Ce dilemme renvoie à une question plus large : celle du rôle de l’État dans l’économie. Faut-il intervenir massivement pour amortir le choc, au risque de creuser les déficits ? Ou faut-il privilégier l’ajustement, quitte à accepter une contraction de l’activité ?
Dans ce débat, les références à John Maynard Keynes et Friedrich Hayek prennent une dimension presque symbolique. Elles incarnent deux visions du monde, deux manières d’appréhender la crise et ses solutions.
Mais au-delà des choix théoriques, c’est la capacité à articuler court terme et long terme qui sera déterminante. La crise actuelle ne pourra être surmontée sans une réflexion profonde sur le modèle de développement.
Une crise révélatrice, une opportunité incertaine
Car c’est peut-être là le paradoxe de cette guerre : en exposant brutalement les fragilités de l’économie tunisienne, elle ouvre aussi un espace de réflexion. La dépendance énergétique, la faiblesse de la productivité, la structure des échanges extérieurs apparaissent désormais comme des enjeux incontournables.
La transition énergétique, souvent évoquée mais rarement mise en œuvre à grande échelle, pourrait trouver dans cette crise un nouvel élan. De même, la nécessité de diversifier l’économie, de renforcer les secteurs à forte valeur ajoutée, de repenser les politiques publiques devient plus évidente.
Mais cette opportunité reste incertaine. Elle dépendra de la capacité des acteurs économiques et politiques à dépasser la gestion immédiate de la crise pour s’inscrire dans une vision stratégique. Or, dans un contexte d’urgence permanente, cette projection dans le long terme est particulièrement difficile.

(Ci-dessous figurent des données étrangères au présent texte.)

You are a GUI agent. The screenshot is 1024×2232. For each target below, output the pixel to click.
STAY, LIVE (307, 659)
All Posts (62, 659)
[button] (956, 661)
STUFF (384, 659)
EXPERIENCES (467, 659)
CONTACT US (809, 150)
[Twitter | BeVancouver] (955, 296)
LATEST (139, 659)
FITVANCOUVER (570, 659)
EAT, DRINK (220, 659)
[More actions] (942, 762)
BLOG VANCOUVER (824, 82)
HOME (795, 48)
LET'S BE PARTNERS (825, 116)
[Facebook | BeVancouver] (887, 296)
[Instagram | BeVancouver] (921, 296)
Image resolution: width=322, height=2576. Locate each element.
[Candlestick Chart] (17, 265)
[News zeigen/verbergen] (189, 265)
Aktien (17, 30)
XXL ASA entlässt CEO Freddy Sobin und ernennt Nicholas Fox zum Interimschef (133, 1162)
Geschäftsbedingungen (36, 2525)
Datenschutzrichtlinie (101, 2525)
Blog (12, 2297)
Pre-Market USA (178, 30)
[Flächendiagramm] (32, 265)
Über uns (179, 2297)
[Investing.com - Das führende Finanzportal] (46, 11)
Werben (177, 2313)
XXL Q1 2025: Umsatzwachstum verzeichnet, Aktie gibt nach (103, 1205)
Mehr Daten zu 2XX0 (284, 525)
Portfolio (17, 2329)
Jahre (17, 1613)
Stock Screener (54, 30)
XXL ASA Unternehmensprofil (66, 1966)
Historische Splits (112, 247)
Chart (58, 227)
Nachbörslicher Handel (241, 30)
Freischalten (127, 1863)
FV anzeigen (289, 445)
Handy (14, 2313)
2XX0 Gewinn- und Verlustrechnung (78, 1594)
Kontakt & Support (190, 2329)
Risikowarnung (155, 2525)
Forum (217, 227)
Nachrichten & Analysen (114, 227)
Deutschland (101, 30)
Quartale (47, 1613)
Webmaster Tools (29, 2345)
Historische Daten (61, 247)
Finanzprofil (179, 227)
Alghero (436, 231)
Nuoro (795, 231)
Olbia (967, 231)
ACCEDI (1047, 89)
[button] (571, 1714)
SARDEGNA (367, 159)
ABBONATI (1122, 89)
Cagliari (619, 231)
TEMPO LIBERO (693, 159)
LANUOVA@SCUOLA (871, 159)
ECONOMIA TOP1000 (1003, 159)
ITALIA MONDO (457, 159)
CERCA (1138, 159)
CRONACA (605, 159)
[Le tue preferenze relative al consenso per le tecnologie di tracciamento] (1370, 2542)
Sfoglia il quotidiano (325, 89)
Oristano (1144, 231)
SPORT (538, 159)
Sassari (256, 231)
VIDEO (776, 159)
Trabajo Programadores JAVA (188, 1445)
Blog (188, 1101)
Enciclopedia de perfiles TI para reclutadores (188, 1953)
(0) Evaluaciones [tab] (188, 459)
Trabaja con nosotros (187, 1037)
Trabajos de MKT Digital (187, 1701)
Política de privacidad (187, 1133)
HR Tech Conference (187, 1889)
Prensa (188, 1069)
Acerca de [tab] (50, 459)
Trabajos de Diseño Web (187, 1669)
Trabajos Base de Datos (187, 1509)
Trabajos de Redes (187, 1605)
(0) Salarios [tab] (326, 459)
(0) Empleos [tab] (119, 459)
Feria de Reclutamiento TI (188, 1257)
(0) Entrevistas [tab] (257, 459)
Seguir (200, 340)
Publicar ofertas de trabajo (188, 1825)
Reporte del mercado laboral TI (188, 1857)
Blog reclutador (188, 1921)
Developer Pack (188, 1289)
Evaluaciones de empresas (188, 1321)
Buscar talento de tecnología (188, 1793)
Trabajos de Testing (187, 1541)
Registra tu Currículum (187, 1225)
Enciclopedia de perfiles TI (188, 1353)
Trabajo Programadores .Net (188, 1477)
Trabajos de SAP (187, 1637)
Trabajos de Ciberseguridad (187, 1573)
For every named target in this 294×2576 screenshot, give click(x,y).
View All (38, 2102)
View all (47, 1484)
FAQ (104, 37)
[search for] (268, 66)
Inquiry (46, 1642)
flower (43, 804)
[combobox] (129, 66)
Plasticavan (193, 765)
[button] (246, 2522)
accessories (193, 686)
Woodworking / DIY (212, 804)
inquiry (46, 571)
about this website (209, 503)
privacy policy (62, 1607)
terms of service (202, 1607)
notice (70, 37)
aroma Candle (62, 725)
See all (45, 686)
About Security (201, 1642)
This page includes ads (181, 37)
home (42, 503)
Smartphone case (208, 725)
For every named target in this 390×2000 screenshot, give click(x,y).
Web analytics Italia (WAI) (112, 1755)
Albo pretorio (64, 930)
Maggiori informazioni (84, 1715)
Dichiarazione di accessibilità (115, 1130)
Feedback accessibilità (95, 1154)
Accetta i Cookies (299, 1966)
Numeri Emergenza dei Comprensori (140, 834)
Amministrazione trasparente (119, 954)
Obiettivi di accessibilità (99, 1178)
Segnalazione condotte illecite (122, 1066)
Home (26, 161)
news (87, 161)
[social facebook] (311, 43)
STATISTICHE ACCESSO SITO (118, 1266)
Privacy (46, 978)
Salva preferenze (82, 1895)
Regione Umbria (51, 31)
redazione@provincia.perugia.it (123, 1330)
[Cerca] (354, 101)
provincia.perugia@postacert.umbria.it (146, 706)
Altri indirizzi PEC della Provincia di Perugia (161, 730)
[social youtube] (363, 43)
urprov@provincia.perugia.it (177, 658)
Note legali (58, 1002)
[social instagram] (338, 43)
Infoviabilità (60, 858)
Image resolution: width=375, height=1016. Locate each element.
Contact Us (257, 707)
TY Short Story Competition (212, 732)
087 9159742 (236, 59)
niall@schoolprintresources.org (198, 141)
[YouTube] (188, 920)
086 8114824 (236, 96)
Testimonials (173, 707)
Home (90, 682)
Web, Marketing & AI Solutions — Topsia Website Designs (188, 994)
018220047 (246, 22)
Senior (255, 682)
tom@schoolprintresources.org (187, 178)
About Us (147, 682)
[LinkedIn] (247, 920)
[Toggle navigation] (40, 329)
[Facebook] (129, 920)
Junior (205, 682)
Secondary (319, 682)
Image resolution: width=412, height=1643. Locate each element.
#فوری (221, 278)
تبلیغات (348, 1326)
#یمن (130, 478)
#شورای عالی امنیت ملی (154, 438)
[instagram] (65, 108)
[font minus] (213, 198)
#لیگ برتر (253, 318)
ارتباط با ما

In fine, la guerre comme révélateur des choix à venir
La guerre au Moyen-Orient, dans sa dimension économique, agit comme un miroir. Elle reflète les forces et les faiblesses des économies, leur capacité de résilience ou leur vulnérabilité. Pour la Tunisie, ce miroir renvoie une image contrastée, faite de fragilités structurelles mais aussi de potentialités inexploitées.
Dans ce moment critique, les choix qui seront faits auront des conséquences durables. Ils détermineront non seulement la capacité à surmonter la crise actuelle, mais aussi la trajectoire future de l’économie tunisienne.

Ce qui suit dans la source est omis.